Le moins que l'on puisse dire est que Péguy ne s'éloigne pas, n'en déplaise à ceux qui, pour lui nuire, le caricaturent en saint de chromo sulpicien, en Déroulède revanchard ou en national-socialiste - ce qui, au demeurant, serait le moins accablant lorsque l'on songe au « programme de Nancy » de Barrès, qui l'aida tant.

L'opposition de la mystique et de la politique ? Elle ne recoupe pas seulement la distinction triviale et de très basse intensité entre les discours et les actes. La mystique appelle un héroïsme intransigeant au service d'un absolu (appelons-le la France) pour quoi l'on peut sacrifier sa vie à Bouvines, à Valmy ou dans un champ de betteraves de la Brie. La politique, quant à elle, prospère sur le dos des cadavres, grassement nourrie par de multiples prébendes - même la bouche pleine, les survivants n'arrêtent pas de parler des morts tout en défaisant un à un les idéaux pour lesquels ils tombèrent. Ainsi de la mystique, puis de la politique dreyfusardes. Pour que la « cité » soit « harmonieuse », nul ne doit être relégué ou damné (à l'île du Diable), ce qui là encore revient au même. Le socialisme de Péguy, d'abord éthéré, idéaliste - celui de la « volition des âmes » n'admet pas l'existence de l'enfer même si c'est la France qui, dans le cas d'espèce, est selon lui en état de péché mortel. Que se passe-t-il lorsque la « Justice et la Vérité » se retournent contre l'Église et l'armée ? Elles déchoient et chutent dans la « démagogie combiste », jaurésienne, ou dans ce que Maurras qualifie d'anti-France.

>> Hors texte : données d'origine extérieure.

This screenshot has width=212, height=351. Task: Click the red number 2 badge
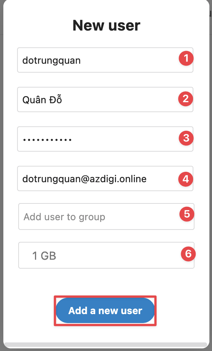coord(186,99)
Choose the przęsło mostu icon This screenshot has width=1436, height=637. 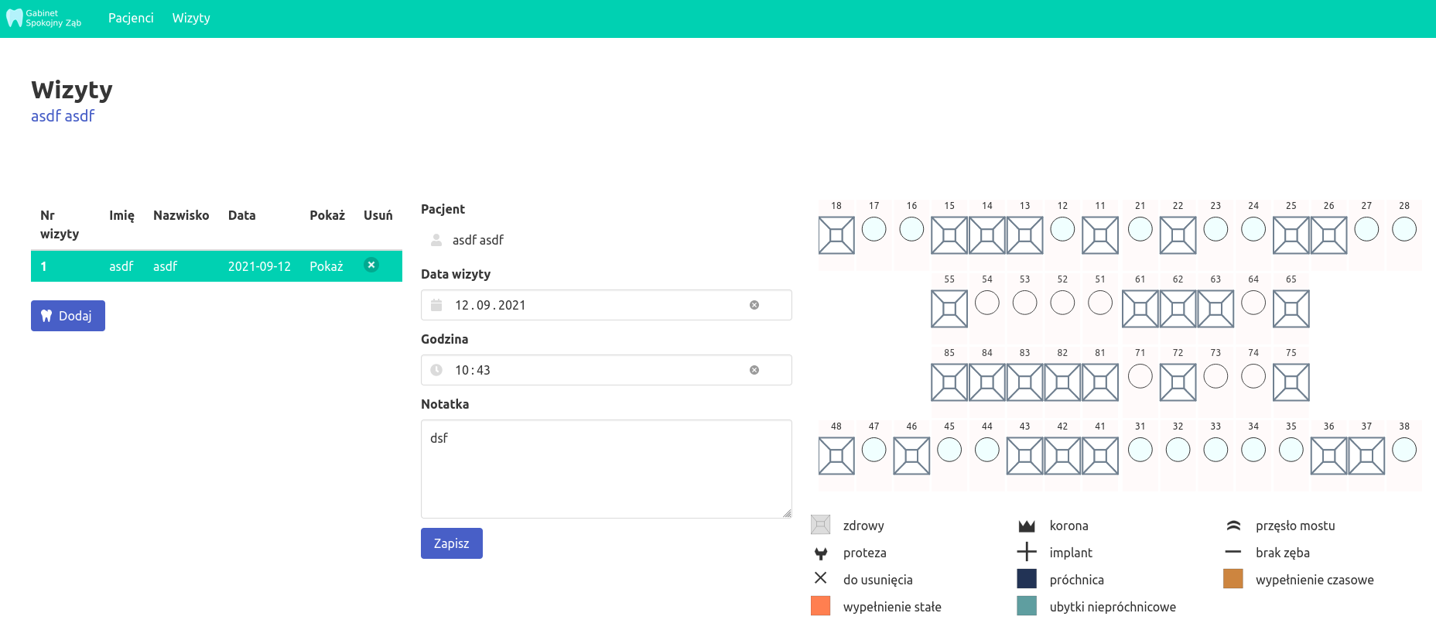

La tradition est révolutionnaire

Ce n'est pas un hasard si, à la différence des chronologies généralement admises, Péguy date la naissance du monde moderne des années 1880, moment où la République une et indivisible - celle de Quinet, Raspail, Fourier et Blanqui qu'il magnifia en Royaume de France, organise ses fondations institutionnelles contre sa propre mystique et périclite. Derrière le paravent de la neutralité laïque, des ombres travaillent ainsi à la déchristianisation intéressée de « notre patrie » et au remplacement d'une métaphysique par une autre. Sainte colère de Péguy : « Quand donc aurons-nous enfin la séparation de la Métaphysique et de l'État ? [...] Quand donc l'État, fabriquant d'allumettes et de contraventions, comprendra-t-il que ce n'est point son affaire que de se faire philosophe et métaphysicien ? »

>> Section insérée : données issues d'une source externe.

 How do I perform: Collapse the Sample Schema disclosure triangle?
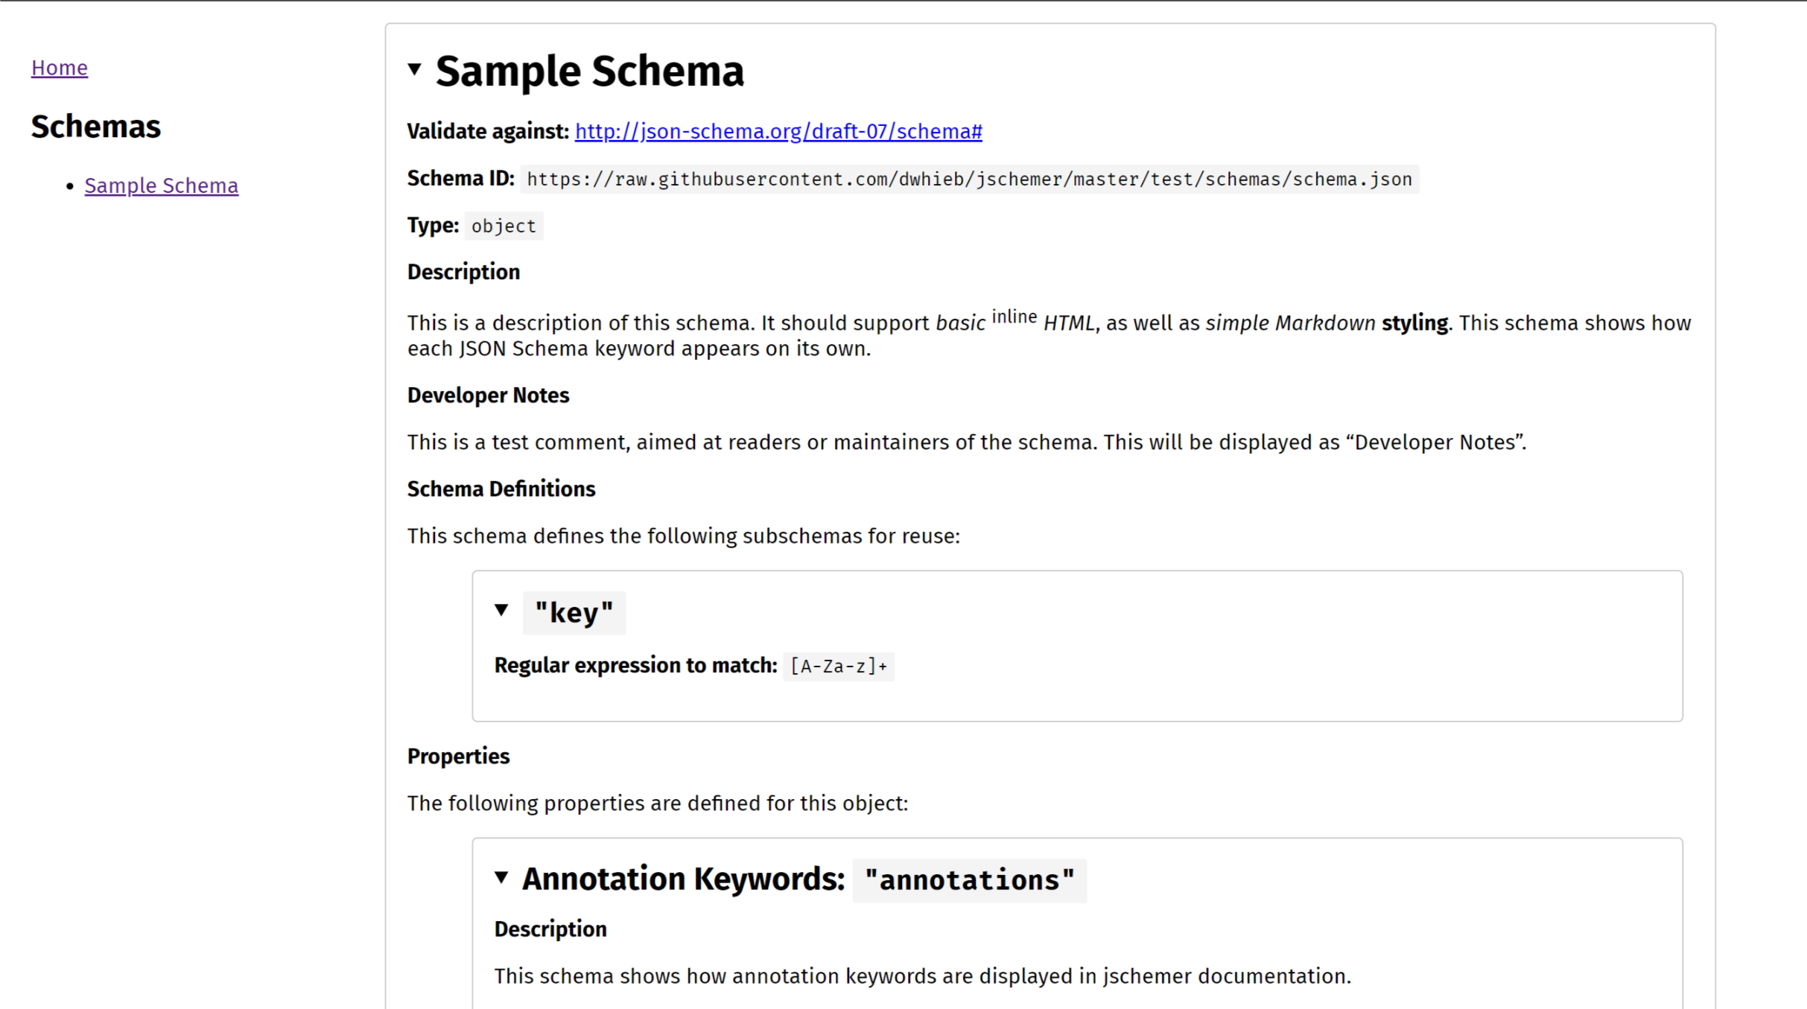coord(415,70)
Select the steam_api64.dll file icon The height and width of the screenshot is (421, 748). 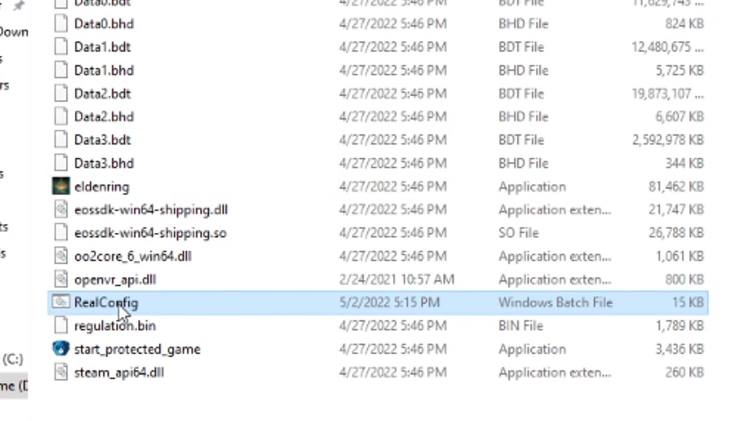point(61,372)
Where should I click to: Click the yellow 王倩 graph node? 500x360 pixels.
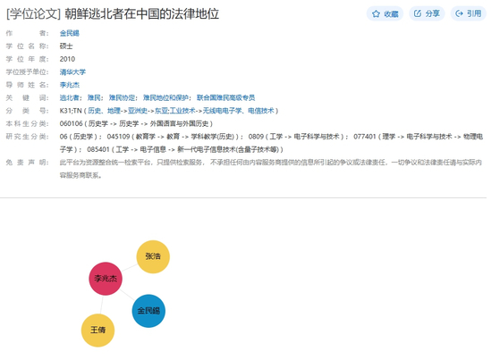pyautogui.click(x=97, y=330)
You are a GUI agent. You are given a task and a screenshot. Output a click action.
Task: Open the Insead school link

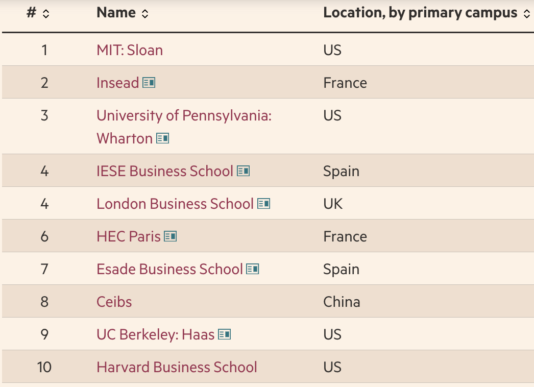(x=117, y=83)
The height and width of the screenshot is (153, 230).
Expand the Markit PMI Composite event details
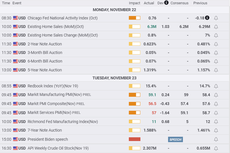coord(51,104)

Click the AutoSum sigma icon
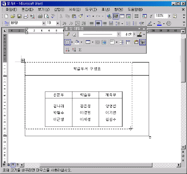tap(80, 50)
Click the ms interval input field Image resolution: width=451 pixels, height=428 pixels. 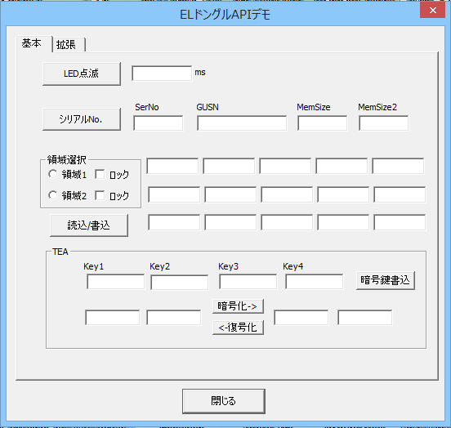pyautogui.click(x=162, y=73)
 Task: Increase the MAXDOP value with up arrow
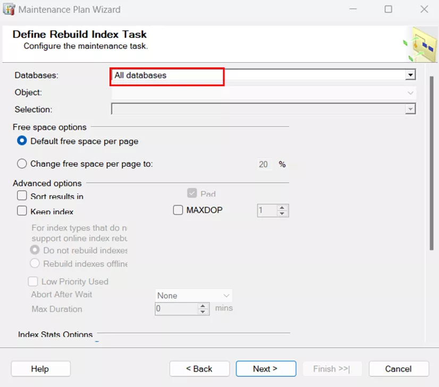pyautogui.click(x=282, y=207)
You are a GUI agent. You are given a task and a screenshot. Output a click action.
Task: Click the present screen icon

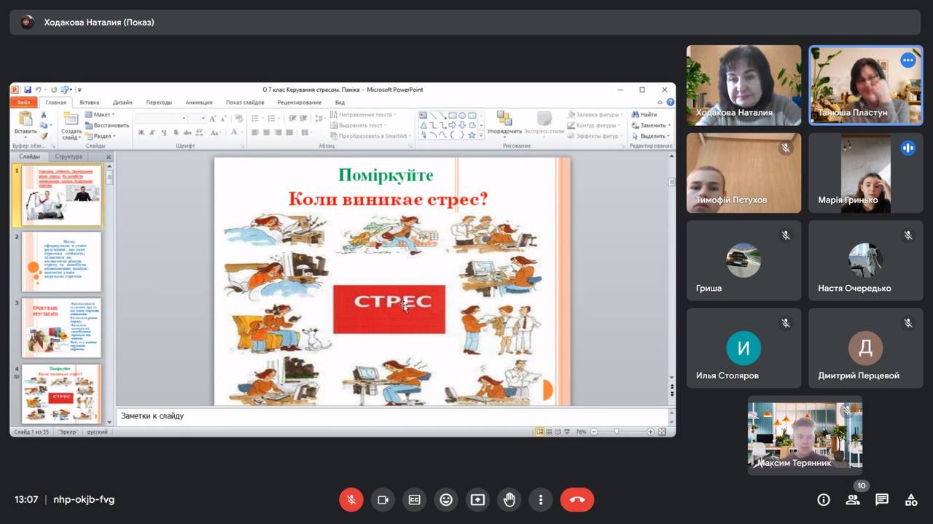(x=477, y=500)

Manifestement, il ne l'a toujours pas compris. Les « Radicaux » qui, à la différence des socialistes ou de l'Action française, n'ont jamais eu de mystique, tiennent toujours le gouvernail : « Tout ce monde-là est au fond du monde radical. Même indigence, même lamentable pauvreté de pensée. [...] Partout ce même orgueil creux, ces bras raides, ces doigts d'orateurs, ces mains qui ne savent pas manier l'outil. »

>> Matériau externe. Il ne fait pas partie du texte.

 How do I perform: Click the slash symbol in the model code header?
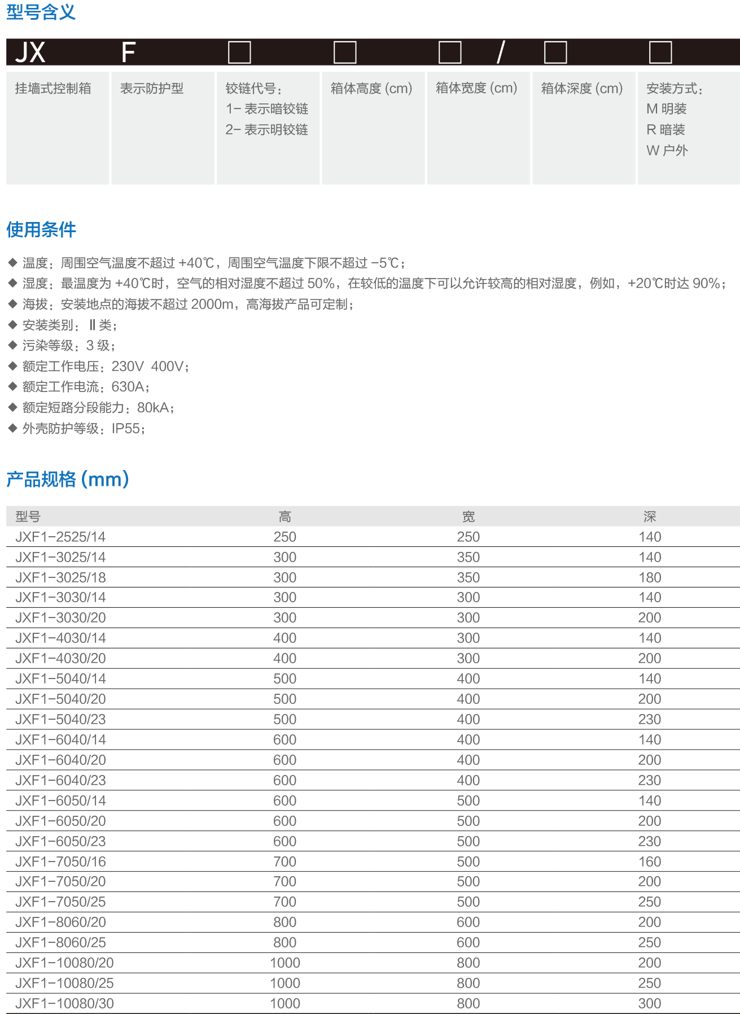click(500, 53)
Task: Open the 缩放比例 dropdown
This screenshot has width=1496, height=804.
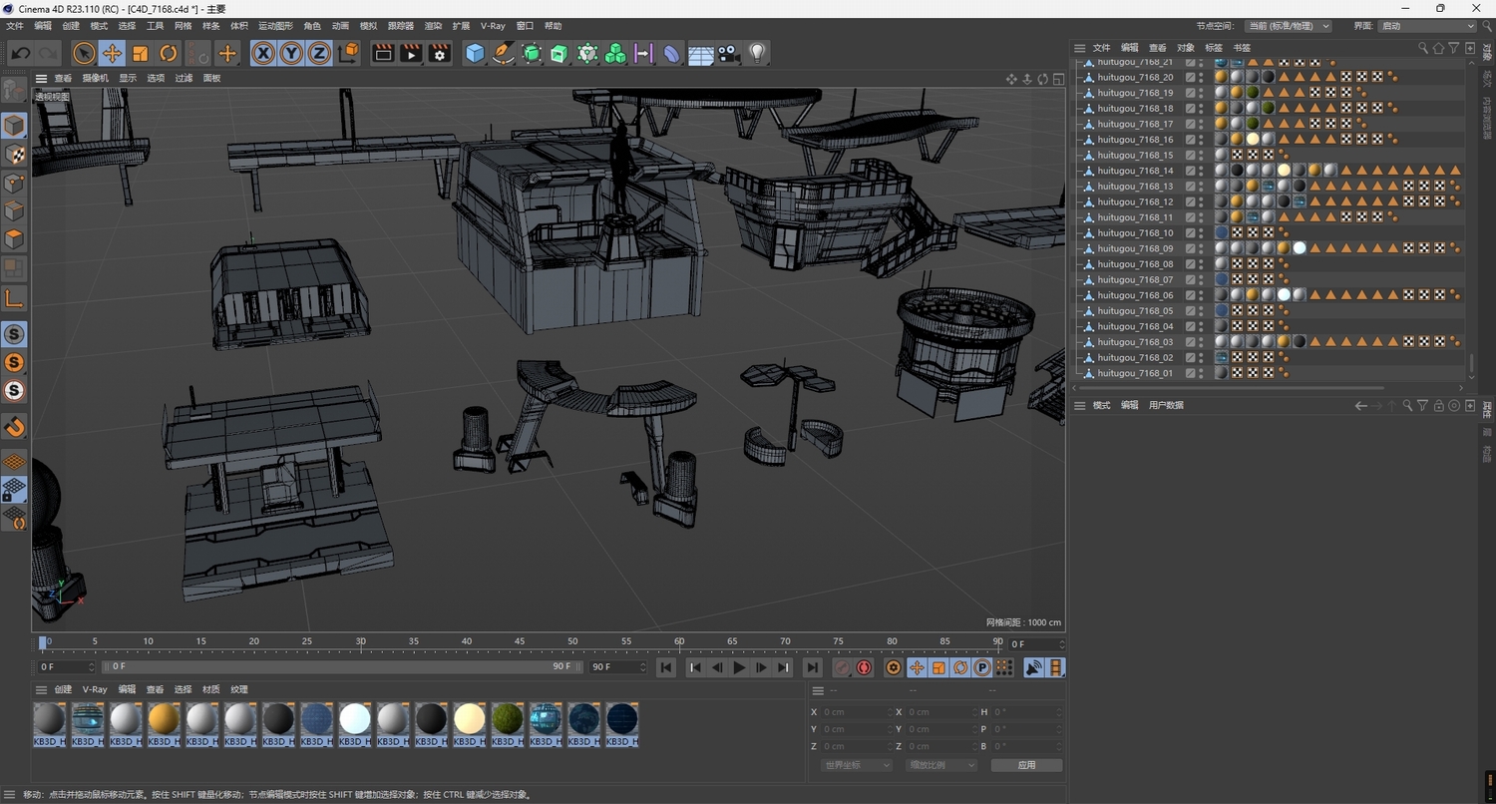Action: coord(941,765)
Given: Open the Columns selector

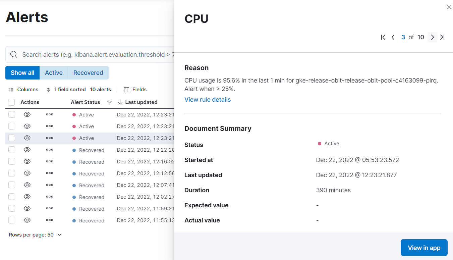Looking at the screenshot, I should pyautogui.click(x=24, y=90).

La République des politiques déracine donc avec méthode le peuple français en lui apprenant à lire les « pornographies des programmes électoraux » et à communier dans la religion positive à travers une « domination primaire, civile, civique, gratuite, laïque, politique, électorale, obligatoire, universelle » - la grammaire étant aujourd'hui encore moins considérée, il conviendrait d'ajouter « citoyenne ». Péguy nomme « démystication » ce mouvement unique de déchristianisation et de dérépublicanisation. À ses yeux, en effet, les mystiques païenne (antique), hébraïque, chrétienne, traditionnelle, révolutionnaire, royaliste, républicaine, française s'opposent moins entre elles qu'elles ne s'opposent aux différentes politiques qui en sont les dégradations.

C'est que, dans la grande subversion poético-mystique de Péguy, la tradition est révolutionnaire : « Une révolution revient essentiellement à fouir plus profondément dans les ressources non épuisées de la vie intérieure; et c'est pour cela que les grands hommes d'action révolutionnaire sont éminemment des grands hommes de grande vie intérieure, des méditatifs, des contemplatifs. » La révolution n'est un désordre que pour les saboteurs pour lui, elle est un ordre car « l'ordre, et l'ordre seul, fait en définitive la liberté » - et la République, une « restauration ».